Tuesday, October 03, 2006

Open Transparent Government


Not a chance, meet the New Government same as the Old Government.

Potentially embarrassing information requests "amber-lighted"

The Harpocrites are denying there is any such program. But denying it doesn't make it so.

And while we are at it how about making patronage appointments for old pals of the government like Harvie Andre. Who having promoted the Mackenzie Valley Pipeline when he was in the Mulroney government will now promote the Mackenzie Valley Pipeline as the negotiator for the New Government of Canada. Something he has a great deal of experince with since he has been lobbying for the pipeline as a private consultant. Wait a minute can you say conflict of interest?

Mackenzie Valley Pipeline

The latest round of pipeline fever began last October when former federal Conservative cabinet minister Harvie Andre unveiled an ambitious $8-billion plan to bring both Prudhoe Bay and delta gas on stream as early as 2005. Andre is a Calgary management consultant and the Canadian chairman of Arctic Resources Co. Ltd., a new consortium launched by a group of Texas financiers. They are proposing a 1,760-km pipeline, from Boundary Lake on the northern B.C.-Alberta border to the Mackenzie Delta, that would connect with a second 520-km line to Prudhoe Bay to be built offshore, in the seabed. Andre argues that the economies of scale realized by harnessing both the Prudhoe and delta reserves would significantly improve the rate of return for producers. He also maintains that, by planting the Prudhoe Bay portion offshore, the environmental risks identified in the 1970s can be sidestepped. "Twenty-five years ago, there weren't a lot of ocean-bottom pipelines," he says. "The technology has changed enormously and today there are thousands of kilometres of them."

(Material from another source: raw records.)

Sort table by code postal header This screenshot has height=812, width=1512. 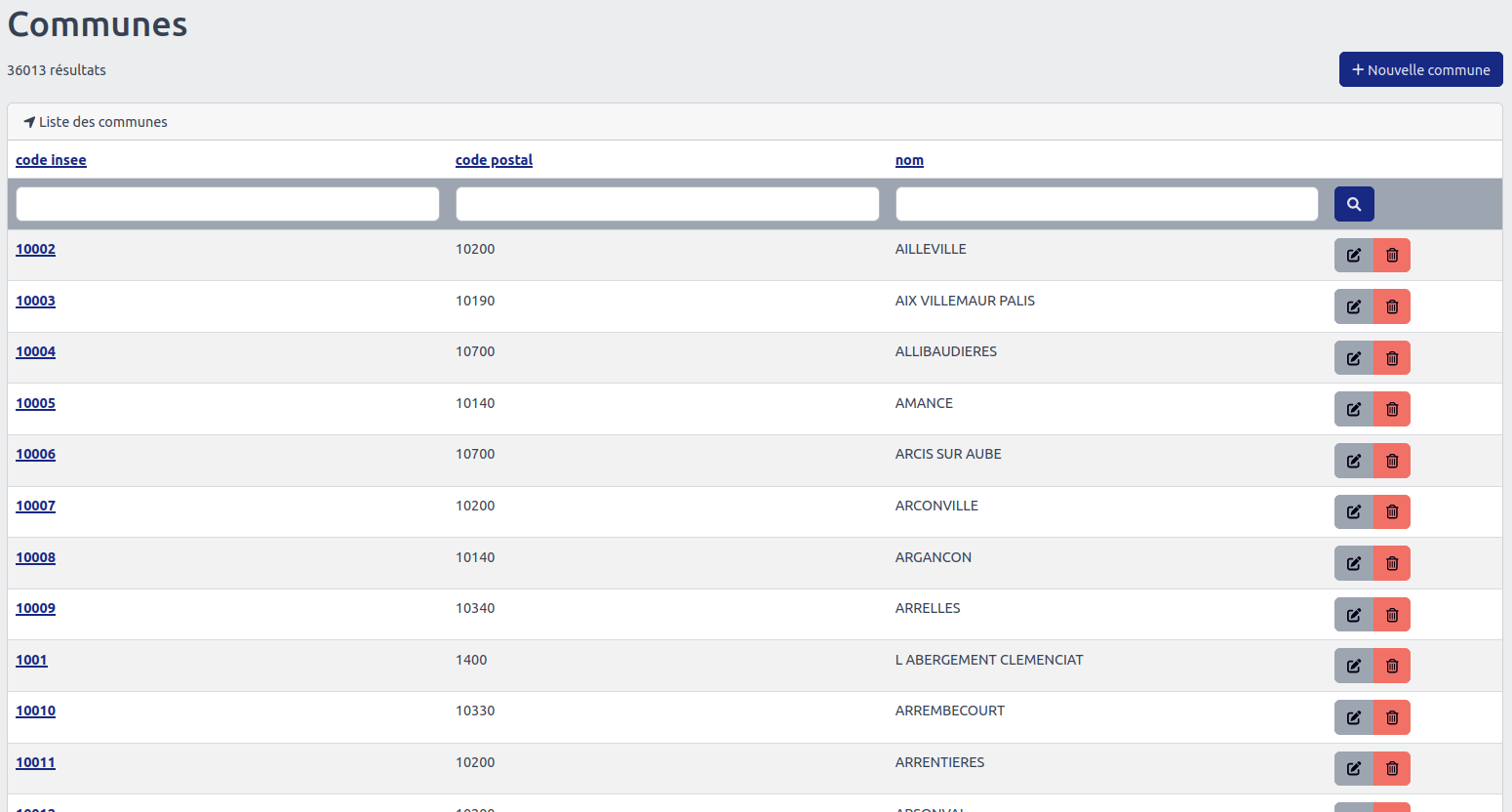point(494,160)
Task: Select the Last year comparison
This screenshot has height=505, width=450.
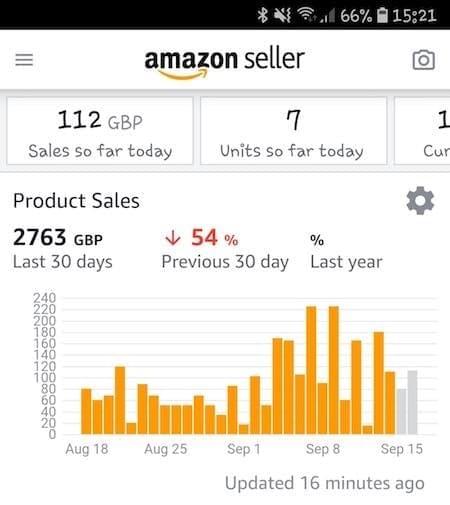Action: 346,252
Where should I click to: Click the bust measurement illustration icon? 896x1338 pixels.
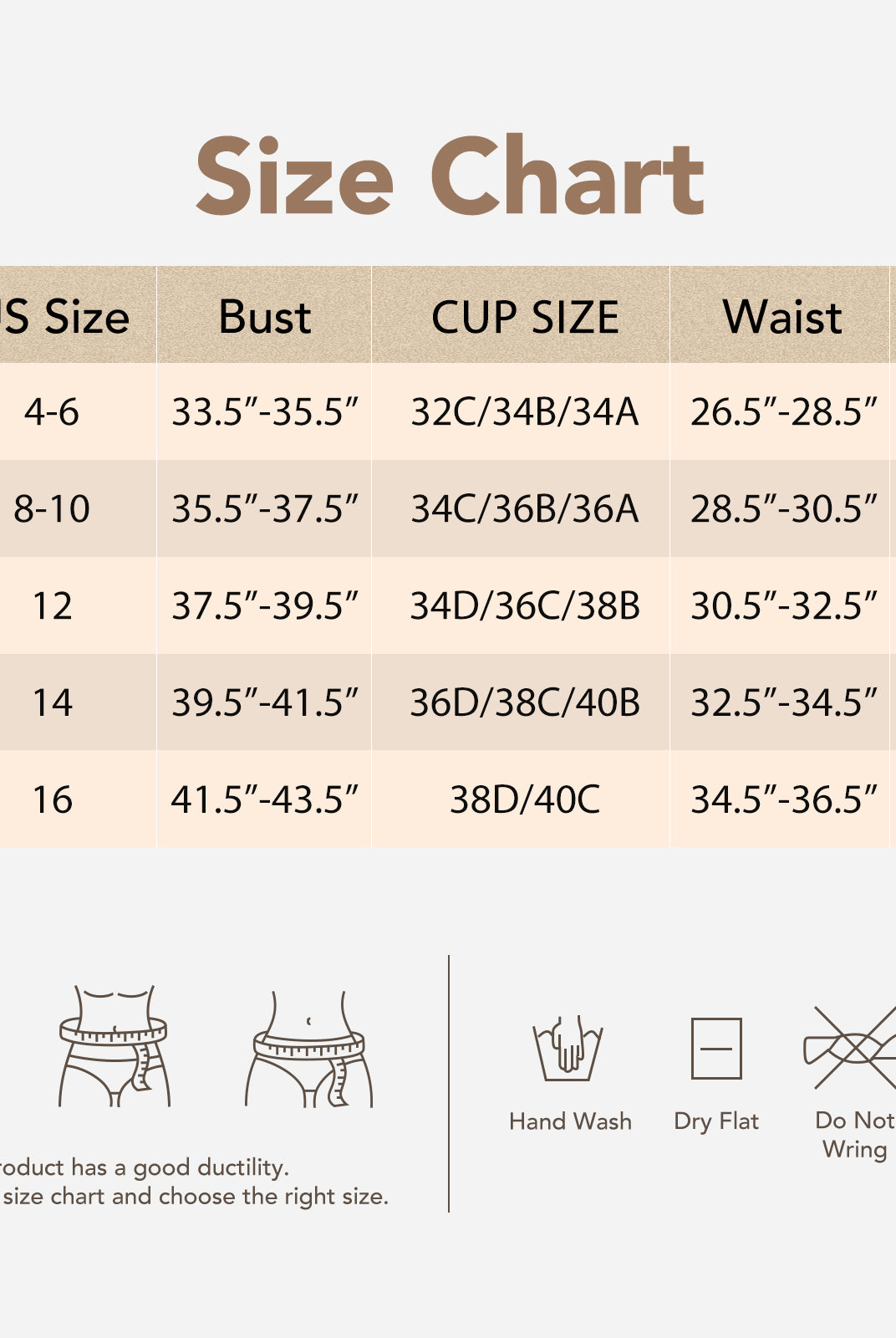[x=114, y=1046]
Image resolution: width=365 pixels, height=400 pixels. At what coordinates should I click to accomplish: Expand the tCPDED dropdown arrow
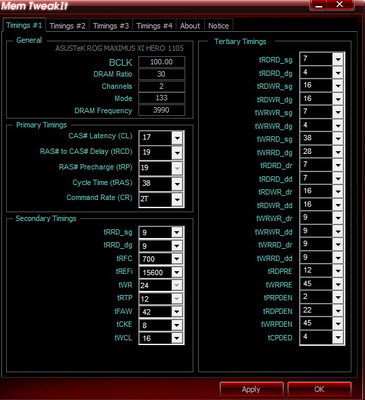pos(338,337)
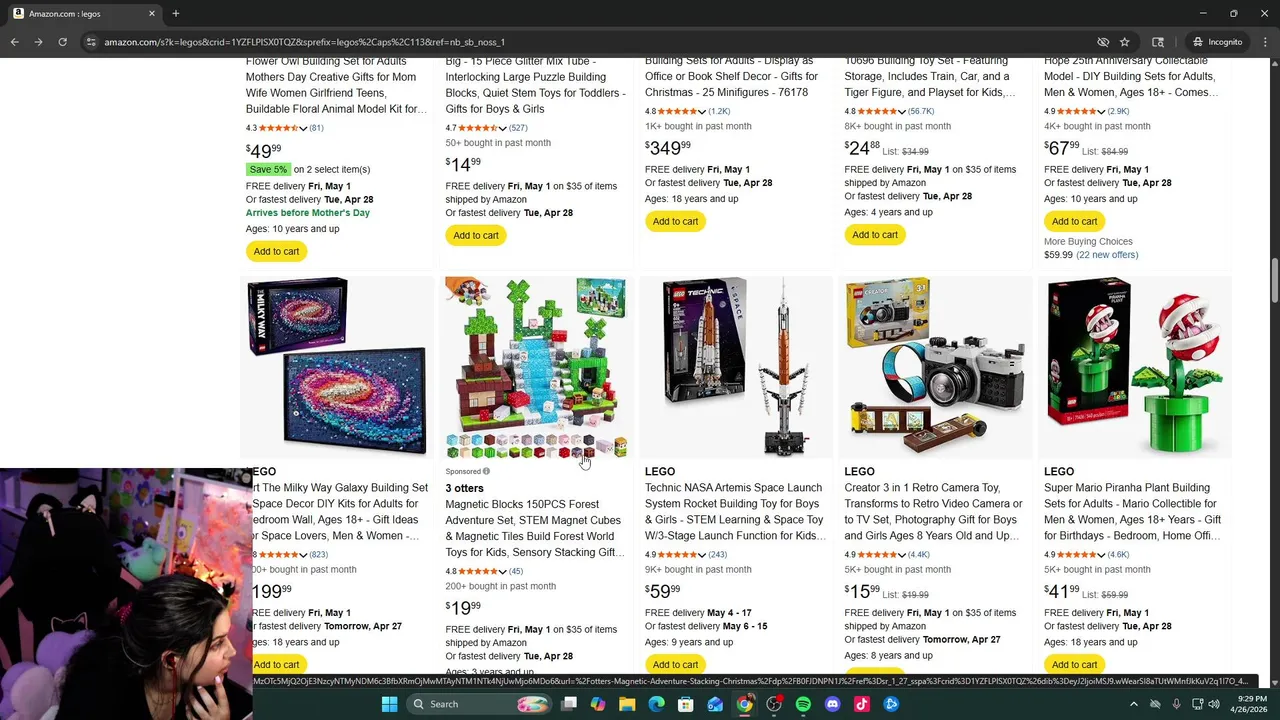Open the Chrome three-dot menu

tap(1265, 42)
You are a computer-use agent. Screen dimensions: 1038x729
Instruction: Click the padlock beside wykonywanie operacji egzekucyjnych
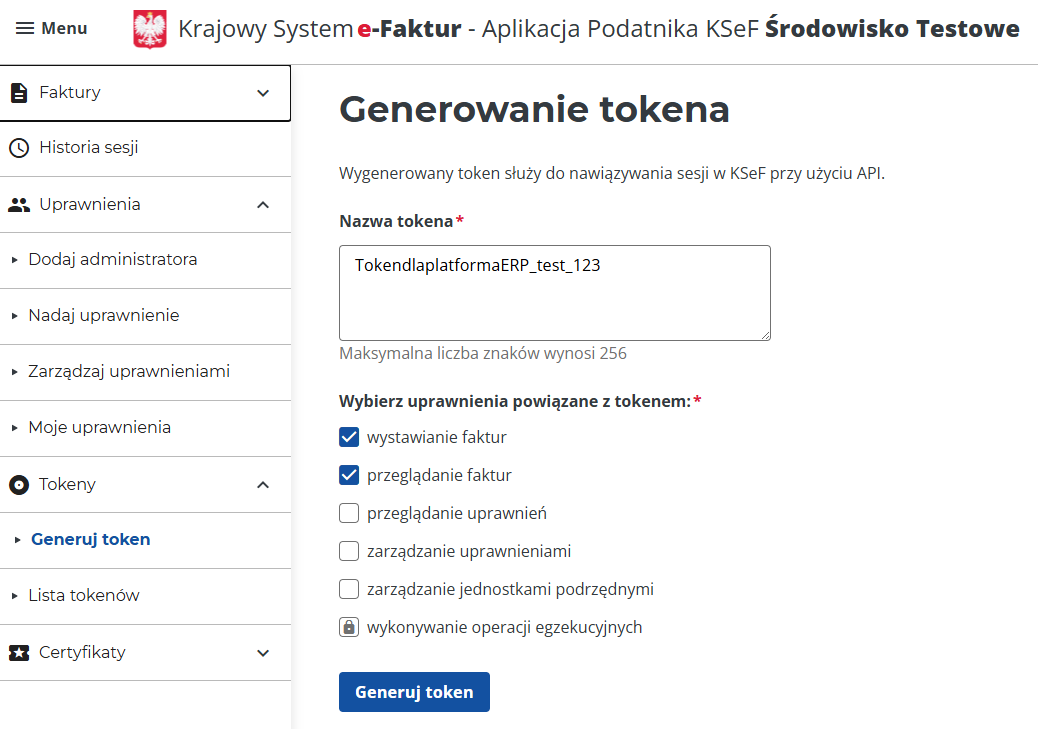click(x=349, y=627)
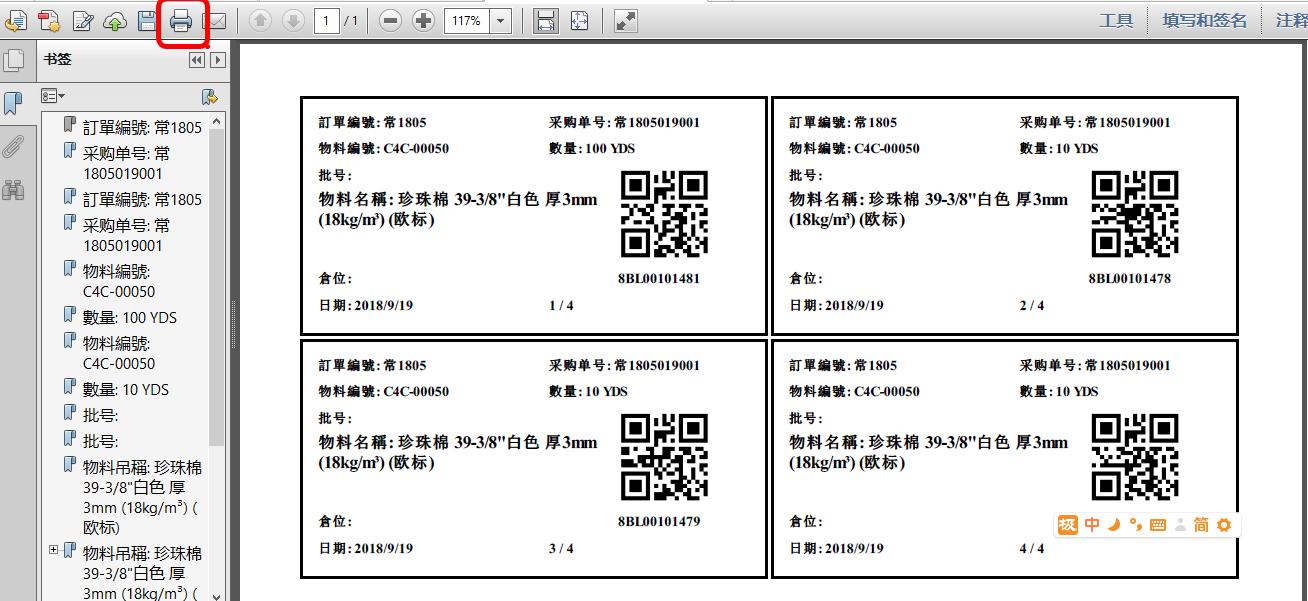
Task: Save the PDF file
Action: [147, 20]
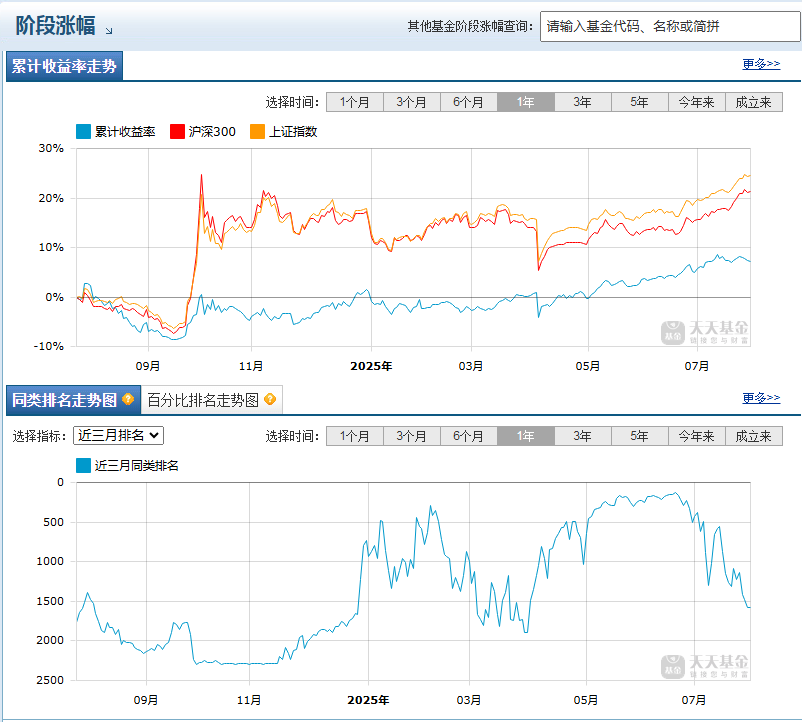Open 更多>> link for 累计收益率走势
The width and height of the screenshot is (802, 722).
click(761, 64)
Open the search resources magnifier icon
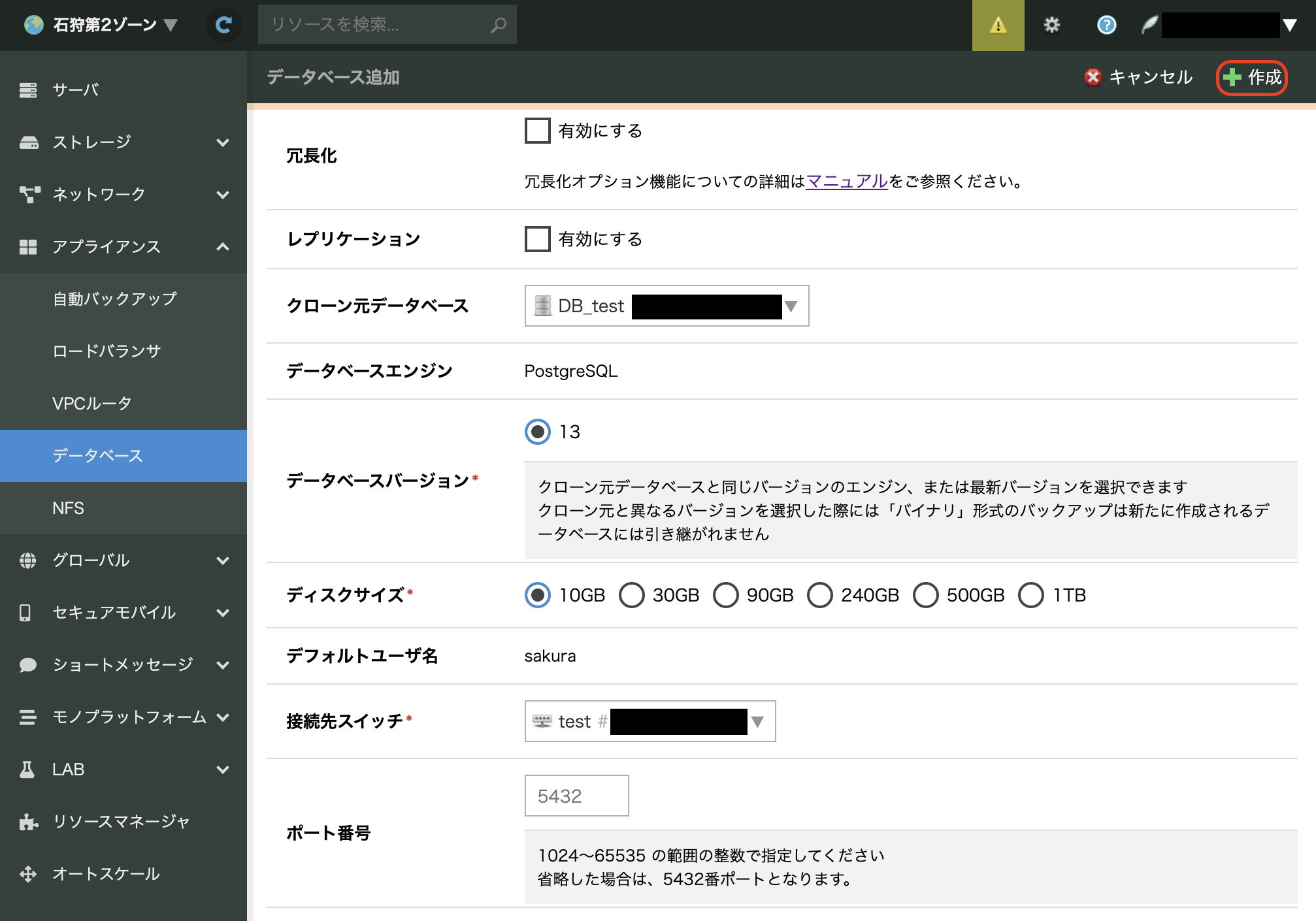The height and width of the screenshot is (921, 1316). (498, 24)

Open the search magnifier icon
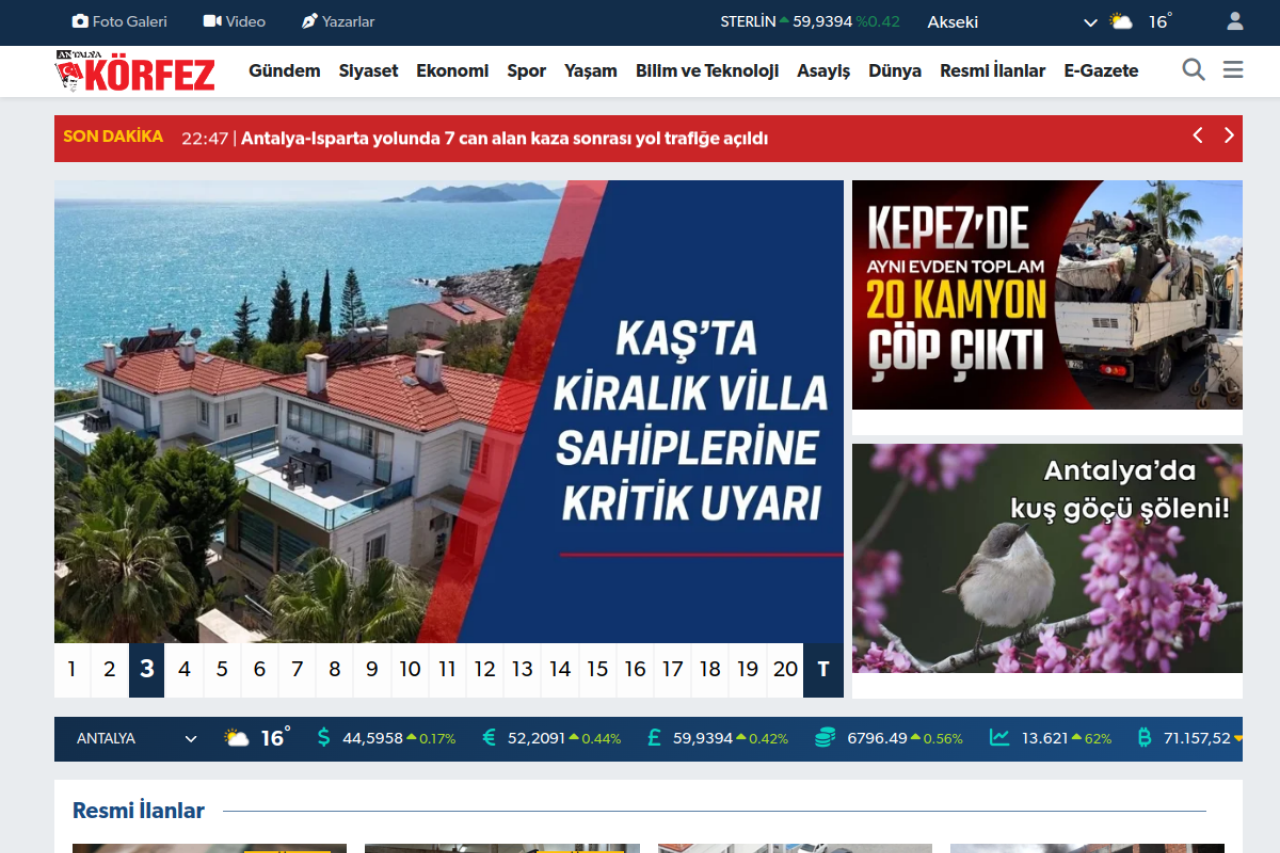[x=1193, y=70]
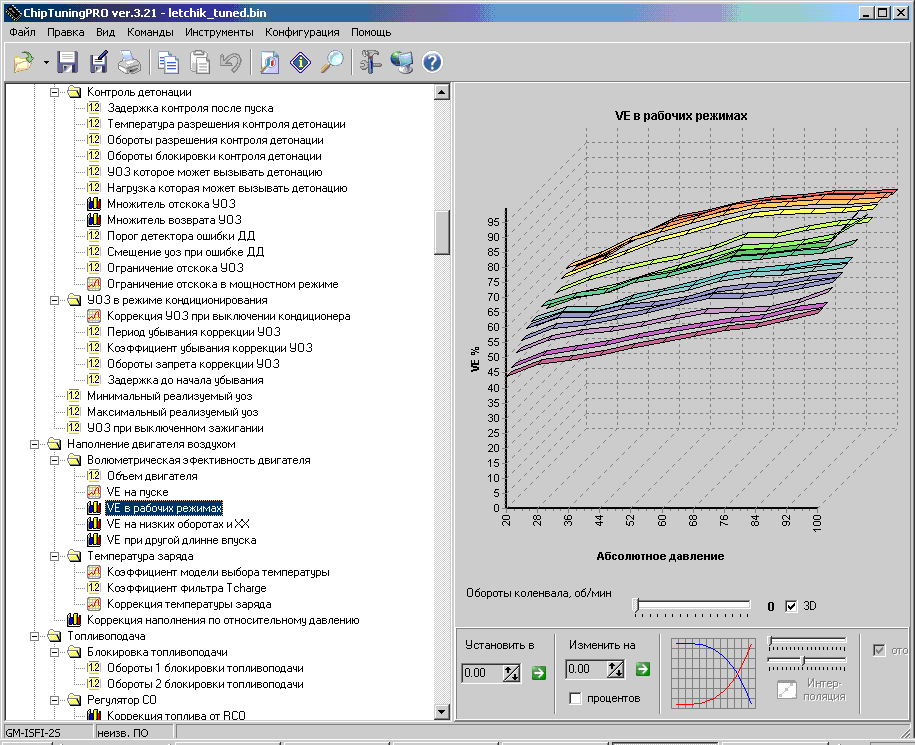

Andre has been involved for months in talks with northern aboriginal groups and territorial government officials. So, too, have TransCanada and Westcoast. In addition to the original Foothills line, the pipeline giants are also actively considering the option of a pipeline through the Mackenzie Valley. "There's a lot of meetings going on," reports Nellie Cournoyea, chairwoman of the Inuvialuit Regional Corp., the body that administers the land claim reached by natives in the Beaufort Sea region in 1984. "The major companies are all in this area and we deal with them every day."